• **TASK**
Copy every line of the entries that includes the word "field".
──────
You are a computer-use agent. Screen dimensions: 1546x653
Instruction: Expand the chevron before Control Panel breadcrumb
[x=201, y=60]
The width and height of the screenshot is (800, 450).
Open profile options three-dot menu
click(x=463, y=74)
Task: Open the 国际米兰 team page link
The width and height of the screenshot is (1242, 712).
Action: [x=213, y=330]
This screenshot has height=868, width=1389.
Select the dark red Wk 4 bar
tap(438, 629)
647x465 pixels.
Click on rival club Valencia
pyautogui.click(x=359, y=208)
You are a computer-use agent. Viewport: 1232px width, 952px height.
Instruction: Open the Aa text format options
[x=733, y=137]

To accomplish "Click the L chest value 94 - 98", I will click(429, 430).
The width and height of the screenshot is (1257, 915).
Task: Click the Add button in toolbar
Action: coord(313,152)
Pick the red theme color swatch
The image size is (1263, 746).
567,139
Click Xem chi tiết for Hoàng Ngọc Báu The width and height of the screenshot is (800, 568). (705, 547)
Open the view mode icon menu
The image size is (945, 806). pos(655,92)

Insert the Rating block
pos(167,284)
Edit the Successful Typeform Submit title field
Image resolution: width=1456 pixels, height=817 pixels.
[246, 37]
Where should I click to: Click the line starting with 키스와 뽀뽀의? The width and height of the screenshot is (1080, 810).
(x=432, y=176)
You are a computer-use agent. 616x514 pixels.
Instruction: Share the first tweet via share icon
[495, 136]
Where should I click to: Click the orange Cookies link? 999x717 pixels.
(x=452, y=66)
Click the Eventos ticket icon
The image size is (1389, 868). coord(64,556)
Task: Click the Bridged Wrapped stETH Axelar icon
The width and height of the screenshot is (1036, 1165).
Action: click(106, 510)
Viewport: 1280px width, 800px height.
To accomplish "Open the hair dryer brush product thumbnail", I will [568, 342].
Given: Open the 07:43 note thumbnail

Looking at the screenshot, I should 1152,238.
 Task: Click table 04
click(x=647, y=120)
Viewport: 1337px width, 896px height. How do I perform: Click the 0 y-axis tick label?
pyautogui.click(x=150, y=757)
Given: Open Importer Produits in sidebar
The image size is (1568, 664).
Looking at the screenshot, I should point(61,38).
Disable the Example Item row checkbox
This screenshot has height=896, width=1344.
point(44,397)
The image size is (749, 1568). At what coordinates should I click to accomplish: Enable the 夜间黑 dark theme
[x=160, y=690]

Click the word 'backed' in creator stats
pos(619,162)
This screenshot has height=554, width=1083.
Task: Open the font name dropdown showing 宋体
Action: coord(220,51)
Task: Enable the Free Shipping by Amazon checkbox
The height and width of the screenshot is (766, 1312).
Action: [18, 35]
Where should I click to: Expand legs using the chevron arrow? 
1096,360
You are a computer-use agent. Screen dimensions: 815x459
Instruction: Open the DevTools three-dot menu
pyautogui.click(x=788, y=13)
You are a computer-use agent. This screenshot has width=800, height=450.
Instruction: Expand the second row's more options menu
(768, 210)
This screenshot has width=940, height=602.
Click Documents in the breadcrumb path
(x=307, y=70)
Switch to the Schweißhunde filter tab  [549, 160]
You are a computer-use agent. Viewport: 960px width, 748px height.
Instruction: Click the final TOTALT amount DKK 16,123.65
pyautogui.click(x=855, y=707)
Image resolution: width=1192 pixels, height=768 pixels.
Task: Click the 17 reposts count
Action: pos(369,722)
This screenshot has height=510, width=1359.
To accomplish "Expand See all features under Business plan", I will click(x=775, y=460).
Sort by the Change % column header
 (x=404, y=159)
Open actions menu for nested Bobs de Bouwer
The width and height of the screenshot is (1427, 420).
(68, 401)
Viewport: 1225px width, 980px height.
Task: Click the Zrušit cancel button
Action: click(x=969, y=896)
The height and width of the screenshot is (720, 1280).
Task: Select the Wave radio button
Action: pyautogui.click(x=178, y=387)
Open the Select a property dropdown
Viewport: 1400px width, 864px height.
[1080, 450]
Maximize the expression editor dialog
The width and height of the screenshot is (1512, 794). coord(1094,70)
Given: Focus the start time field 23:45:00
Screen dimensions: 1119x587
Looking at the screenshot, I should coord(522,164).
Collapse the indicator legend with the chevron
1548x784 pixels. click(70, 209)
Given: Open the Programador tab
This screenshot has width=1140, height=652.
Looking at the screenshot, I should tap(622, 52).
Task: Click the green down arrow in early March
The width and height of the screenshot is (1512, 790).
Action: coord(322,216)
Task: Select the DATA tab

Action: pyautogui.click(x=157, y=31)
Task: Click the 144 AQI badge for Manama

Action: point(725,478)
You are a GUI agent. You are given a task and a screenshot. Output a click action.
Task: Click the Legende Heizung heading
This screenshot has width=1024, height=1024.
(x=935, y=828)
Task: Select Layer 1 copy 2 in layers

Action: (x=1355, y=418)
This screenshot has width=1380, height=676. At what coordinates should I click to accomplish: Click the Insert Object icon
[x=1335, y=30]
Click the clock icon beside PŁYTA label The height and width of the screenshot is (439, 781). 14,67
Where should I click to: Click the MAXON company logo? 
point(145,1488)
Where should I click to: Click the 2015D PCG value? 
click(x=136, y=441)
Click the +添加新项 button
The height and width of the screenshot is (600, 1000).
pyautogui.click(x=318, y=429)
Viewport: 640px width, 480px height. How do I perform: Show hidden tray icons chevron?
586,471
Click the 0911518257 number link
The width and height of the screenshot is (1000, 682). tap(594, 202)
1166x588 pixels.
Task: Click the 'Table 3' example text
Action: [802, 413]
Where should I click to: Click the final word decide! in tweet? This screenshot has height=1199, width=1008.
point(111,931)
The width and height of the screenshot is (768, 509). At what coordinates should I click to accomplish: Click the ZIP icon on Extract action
──────
• **RESPONSE**
Edit the Successful Typeform Submit title field
Given: Focus the start time field 23:45:00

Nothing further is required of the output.